In July, Dameshek debuted his own podcast, Dave Dameshek On Demand. The podcast was recorded at the KSPN offices. On November 11, 2009, Dameshek had his final Dameshek on Demand podcast for ESPN. Dameshek then moved his podcast over to Accuscore. The Dave Dameshek Show Powered by Accuscore lasted 13 episodes.

On the March 1, 2010 episode of The Adam Carolla Podcast, Dameshek announced his new podcast with co-host David Feeney, known for his work on Big Wolf on Campus, would premiere March 2 on Carolla's ACE Broadcasting Network. Daves of Thunder soon became the second most popular podcast on the network.

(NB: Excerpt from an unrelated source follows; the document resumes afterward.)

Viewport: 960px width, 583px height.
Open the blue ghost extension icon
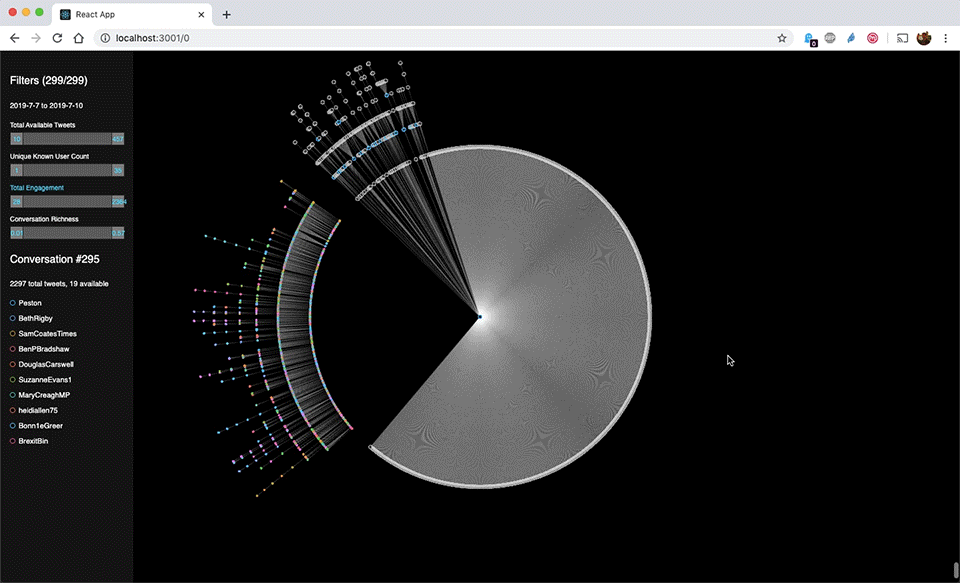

For the 2010 NFL season, Dameshek was announced as a fantasy analyst for the NFL Network. Along with Michael Fabiano, he acts as a primary analyst and commentator for fantasy football on NFL.com, including a weekly column and the Shame Report, where he shines the "white hot light of shame" on underachieving players, coaches and fans. In the following seasons Dameshek continued hosting The Shame Report, where he lists the top five biggest shames in the NFL and occasionally other areas in sports and popular culture. In the 2012 season, Dameshek added "Fantasy Shame", where he plays clips from fans who are disappointed with their fantasy players. In 2013, The Shame Report was renamed The Shek Report.

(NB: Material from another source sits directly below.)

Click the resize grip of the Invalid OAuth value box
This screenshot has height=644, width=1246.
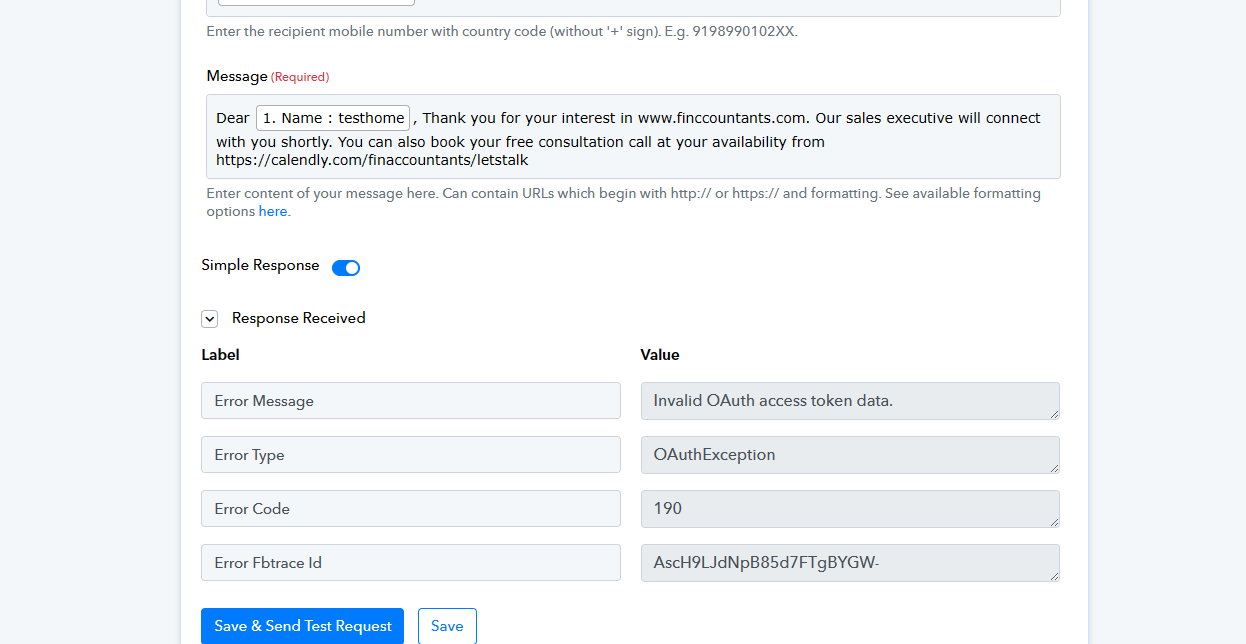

On May 7, 2011, Dameshek began hosting the Dave Dameshek Football Program, a.k.a. the DDFP, for NFL.com. Dameshek said goodbye to the DDFP in May 2020.

Dameshek also hosts Shek to the Future, a play on the movie series Back to the Future, hosting alongside Adam Rank, predicting NFL games and scores. Dameshek also "hosts" an animated series called the N "if" L, where he describes the NFL environment if a notable event goes differently than in reality. (ex. Dwight Clark fails to make The Catch) In 2013, Dameshek started a series called The Sports Car where he films himself interviewing an NFL player from his car while driving around.

In July 2020 Dameshek debuted a new podcast called Extra Points with his friend "Cousin Sal" Iacono on Iacono's sports gambling media company of the same name. In September 2020 Dameshek began a new podcast named Minus Three with Shek and Schwartz with former NFL offensive lineman Geoff Schwartz which focuses on the NFL.